** start of Supplied text **
Find all the primes from 2 to n, using the Sieve of Eratosthenes

Question

I have a word problem I am trying to solve but am getting stuck on a key part.

Convert the following English description into Python code.

Initialize n to be 100. Initialize numbers to be a list of numbers from 2 to n, but not including n. With results starting as the empty list, repeat the following as long as numbers contains any numbers.

Add the first number in numbers to the end of results.

Remove every number in numbers that is evenly divisible by (has no remainder when divided by) the number that you had just added to results.

How long is result?

When n is 100, the length of results is 25.

So far I have understood to set n = 100, and a range(2, 100), results = [] and that the result will be an append situation as in results.append(numbers[]), but I am having a mental block figuring the key of "Remove every number in numbers that is divisible by the number that was added to results".
** end of Supplied text **
** start of Data extract **
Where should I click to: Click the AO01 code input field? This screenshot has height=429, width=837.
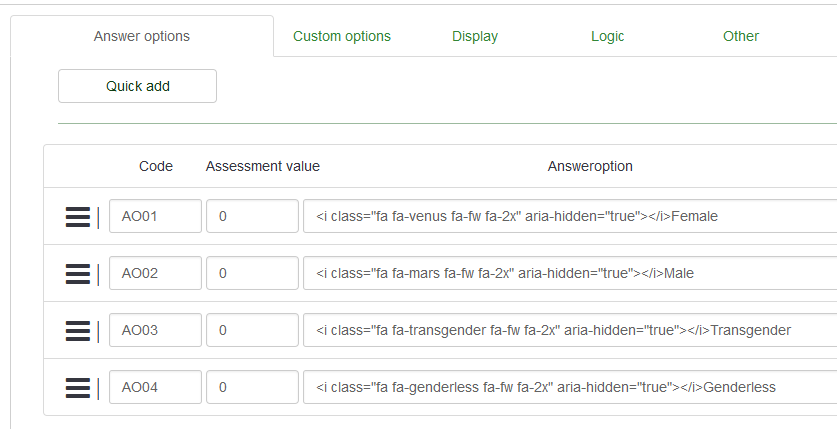point(155,216)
** end of Data extract **
## Instruction 1
Extract, word for word, the passage of the Sieve of Eratosthenes thread that begins at the words "Find all the" and stops after "contains any numbers.".
## Instruction 2
Extend the Sieve of Eratosthenes thread, picking up after its final sentence.

## Exercise answer 1
Find all the primes from 2 to n, using the Sieve of Eratosthenes

Question

I have a word problem I am trying to solve but am getting stuck on a key part.

Convert the following English description into Python code.

Initialize n to be 100. Initialize numbers to be a list of numbers from 2 to n, but not including n. With results starting as the empty list, repeat the following as long as numbers contains any numbers.

## Exercise answer 2
======after a couple minutes=======

As Michael0x2a said - this is a problem when i have to implement an algorithm that finds all the primes from 2 to n, using the Sieve of Eratosthenes.

I think I can continue to deal with this problem.

Thank's a lot for your answers guys.

If it helps, it looks like the question is asking you to implement an algorithm that finds all the primes from 2 to n, using the Sieve of Eratosthenes. — Michael0x2a, Nov 23 '13 at 21:33
What is the question? Are you asking how to go through the list of numbers or how to figure out that a number is divisible by another a number? — Lasse V. Karlsen, Nov 23 '13 at 21:35
Reopen please. I've edited with clear explanation what i needed in my question. — Matt, Nov 24 '13 at 17:51

score 3 · Accepted Answer · answered Nov 23 '13 at 22:52

3

n = 100
numbers = range(2,100)
results = []
while len(numbers) > 0:
    results.append(numbers[0])
    numbers = [number for number in numbers if number % results[-1] != 0]
print len(results)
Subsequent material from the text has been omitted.